Tuesday, March 7 2006
Based on a Netflix recommendation and completely unaware that it had been nominated for a best picture Oscar, I watched Crash last week. I gave it one star (out of five) and left this comment:
Imagine someone writing "RACISM IS BAD" on a baseball bat and then swinging it at your teeth for two hours.
The film is a series of disjoint scenes in which one or more characters allow their actions to be affected by their racist assumptions of another character and end up hurting the other character in some way. Beyond that, it's basically a combinatorial problem. There's white vs. black, black vs. white, white vs. Mexican, Persian vs. Mexican, and so on. I got the feeling that every scene should have concluded with text on a blank screen reading "please pause the tape and discuss the questions on your hand out." It would've been perfect for a high school sociology class.
Every actor played their role superbly, and they should be recognized for that. But they were still doing a great job of playing a lame character in a bad movie.
The film has been praised for its courage in tackling such a difficult topic. In reality, it just says "racism is bad" over and over again. It's not "courageous" to repeat what everyone knows. Schindler's List wasn't good because it informed us that the holocaust was bad. I think that everyone's influenced by past experiences with various cultural groups, but we're smart enough to ignore it in most situations. Even in that gray area, I think that when given a form asking "is racism bad?" with check boxes for "yes" and "no," nearly everyone would check "yes." Courageous indeed.

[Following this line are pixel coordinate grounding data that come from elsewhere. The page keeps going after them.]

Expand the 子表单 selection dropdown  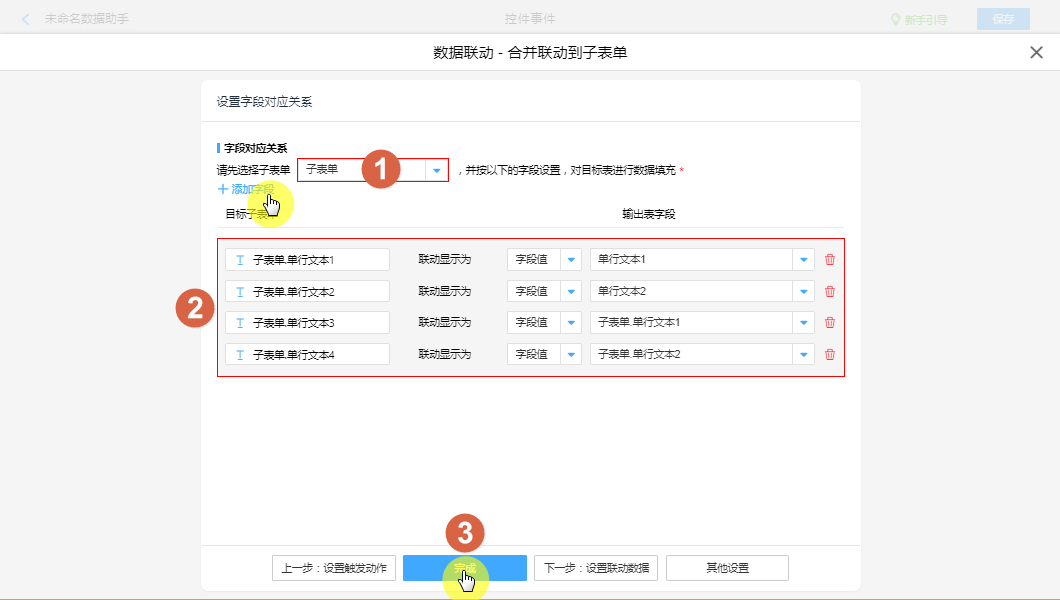pyautogui.click(x=436, y=170)
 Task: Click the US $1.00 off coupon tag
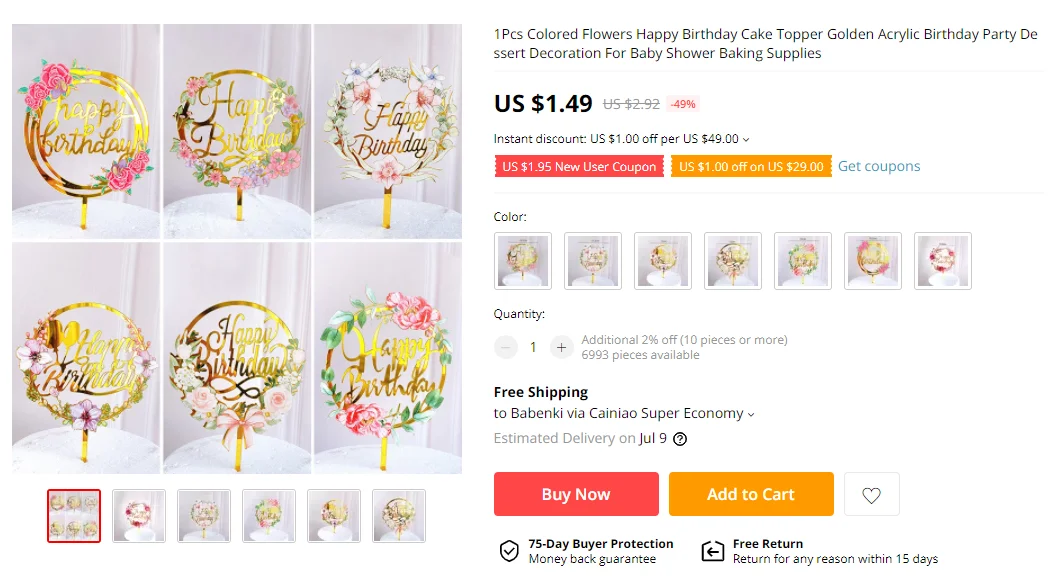coord(751,167)
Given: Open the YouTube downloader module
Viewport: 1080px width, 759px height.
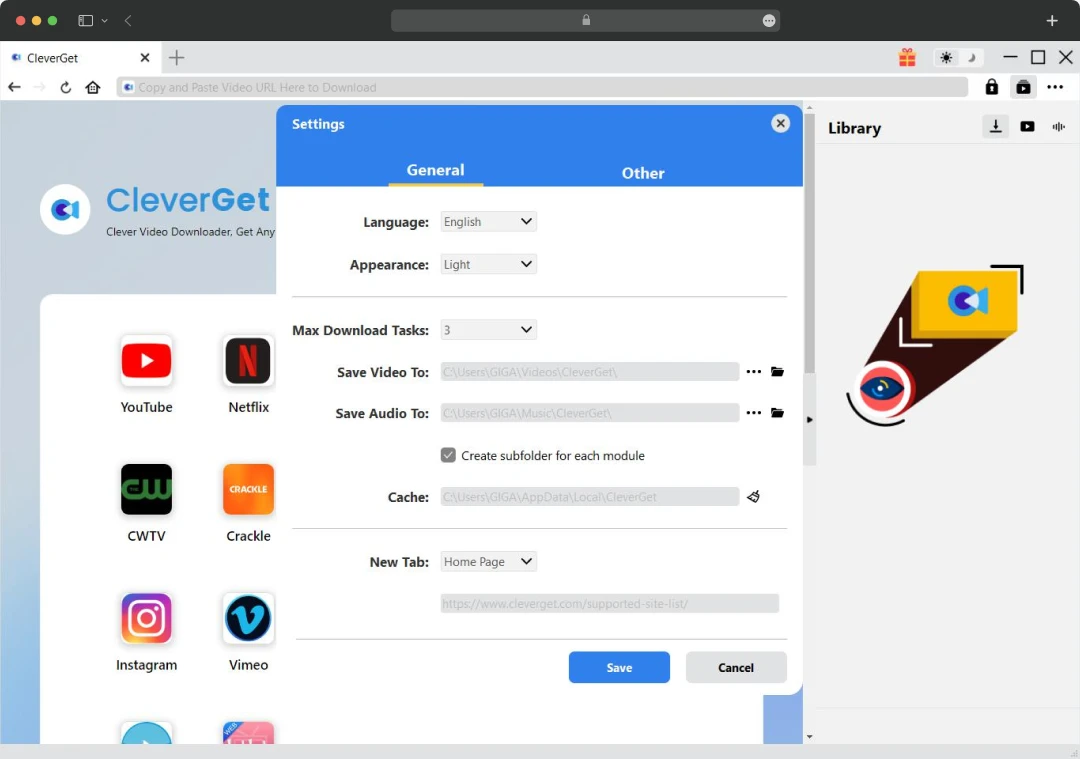Looking at the screenshot, I should pyautogui.click(x=146, y=361).

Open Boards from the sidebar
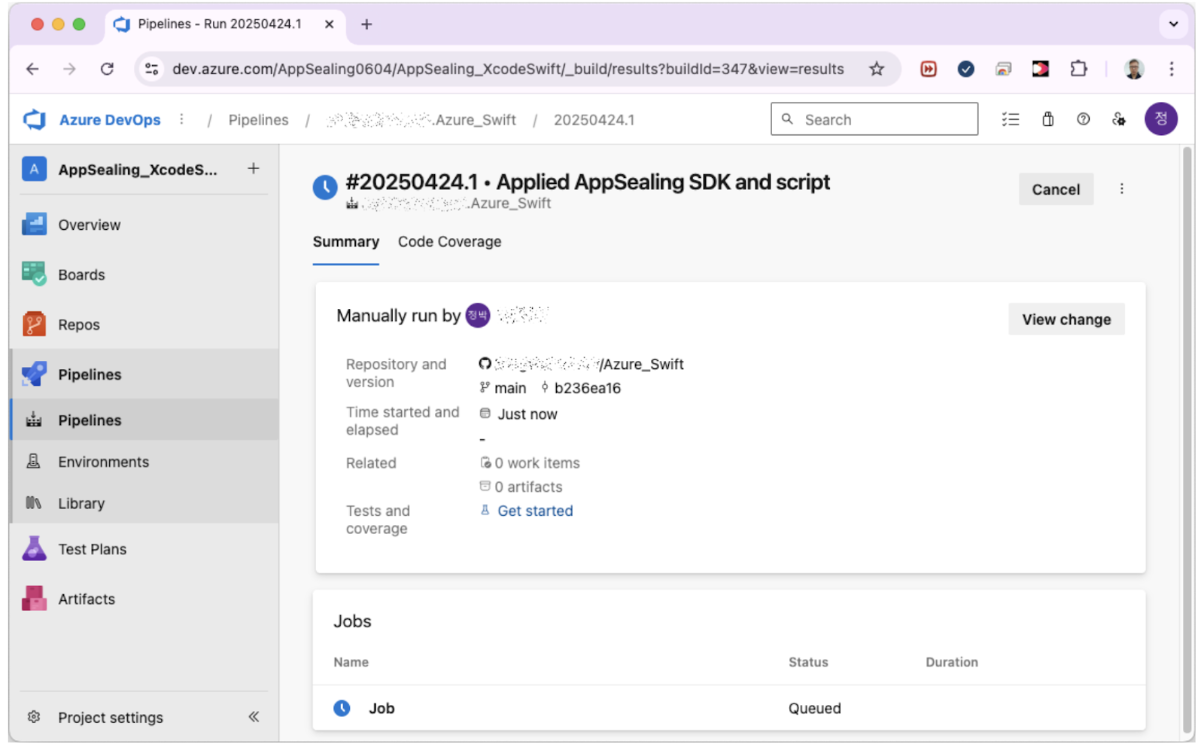click(x=81, y=275)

There are, of course, people who are consciously racist. Every movie I've seen based on those people has been worlds better than Crash because they give the audience more to think about than "yeah, I guess racism is still bad." Besides Schindler's List, I think that American History X did a great job of making the audience think and care. I liked the main characters, even in spite of their neo-nazism, and so I was happy when things changed for the better. In Crash, all the characters are jerks (except for the Mexican locksmith), and I found myself hoping they'd get killed off so I wouldn't have to watch more of their jackass antics.
So yeah, I hated Crash and I think the academy voted it best picture just to make themselves feel good about bringing such a crucial issue to the front lines of American thought. They're so out of touch...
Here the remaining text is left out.